“The evening of life brings with
it its lamp.”—TOUBERT.
“And there arrives a
lull in the hot race:
And an unwonted calm pervades
the breast.
And then he thinks he knows
The hills where his life rose,
And the sea, where it goes.”—ARNOLD
“She
has passed
To where, beyond these voices,
there is peace.”
It is the greatest folly to think
that the only time worth writing about is youth.
It is an equal folly to imagine that love is the only
passion universally interesting. Elizabeth’s
years were no less vivid, no less full of feeling
and of changes, after her marriage than before it.
Indeed, she never quite lost the interests of her maiden
life. Hallam demanded an oversight she did not
fail to give it. Three times during the twelve
years of its confiscation to Antony’s creditors
she visited it. In these visits she was accompanied
by Richard, and Harry, and her own children.
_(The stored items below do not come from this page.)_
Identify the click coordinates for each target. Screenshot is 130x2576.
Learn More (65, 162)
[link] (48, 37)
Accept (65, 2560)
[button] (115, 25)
Then the Whaleys’ accounts were carefully gone
over, and found always to be perfectly honorable and
satisfactory. And it is needless to say how happy
Martha was at such times.
Gradually all ill-feeling passed away.
The young squire, though educated abroad, had just
such a training as made him popular. For he passed
part of every year in Texas with Dick Millard, and
all that could be known about horses and hunting and
woodcraft, Harry Hallam knew. He had also taken
on very easily the Texan manner, frank, yet rather
proud and phlegmatic: “Evidently a young
man who knows what he wants, and will be apt to get
it,” said Whaley.
“Nine Yorkshire jockeys knocked
into one couldn’t blind him on a horse,”
said young Horton.
“And I’ll lay a guinea
he’ll lead in every hunting field.”
“And they do say, he’s a first-rate scholar
besides.”
Such conversations regarding him were
indefinitely repeated, and varied.
When he was in his eighteenth year
the estate was absolutely free of every claim, and
in a condition which reflected the greatest credit
upon those in whose care it had been placed. It
was at this time that Richard and Elizabeth took the
young man into his grandfather’s room, and laid
before him the title deeds of his patrimony and the
schedule of its various incomes. Then, also,
they told him, with infinite kindness and forbearance,
the story of his father’s efforts and failures,
and the manner in which the estate had been handled,
so that it might be made over to him free of all debt
and stain.
Harry said very little. His adopted
parents liked him the better for that. But he
was profoundly amazed and grateful. Then he went
to Cambridge, and for three years Elizabeth did not
see him. It had been arranged, however, that
the whole family should meet at Hallam on the anniversary
of his majority, and the occurrence was celebrated
with every public festivity that had always attended
that event in the Hallam family. There was nothing
to dim the occasion. Every one, Far and near,
took the opportunity to show that ill-thoughts and
ill-feelings were forever buried, and Elizabeth and
Richard were feted with especial honor.
“Few women would hev done so
well by t’ land and t’ family,” admitted
even Lord Eltham, “and if I wasn’t so old
and feeble, I’d go and tell her so; and to be
foreign-born, that Mr. Fontaine has been varry square,
that he hes. He shows t’ English blood in
him.”
“Ay, it’s hard to wear
Yorkshire out. It bears a deal o’ waterin’,
and is still strong and straight-for’ard,”
answered Whaley.
“Now he’ll hev to wed and settle down.”
“He’ll do that. I’ve
seen a deal o’ him, and I’ve noticed that
he has neither eyes nor ears but for our little lass,
a varry bonny lass she is!”
“It’ll be Alice Horton, happen?”
“Nay, it isn’t. It’s
his cousin, Bessie Fontaine. She’s but a
girl yet, but she’s t’ varry image o’
her mother, just what Elizabeth Hallam was at sixteen—happen
only a bit slighter and more delicate-looking.”
“And no wonder, Whaley.
To be brought up i’ a place like that New Orleans.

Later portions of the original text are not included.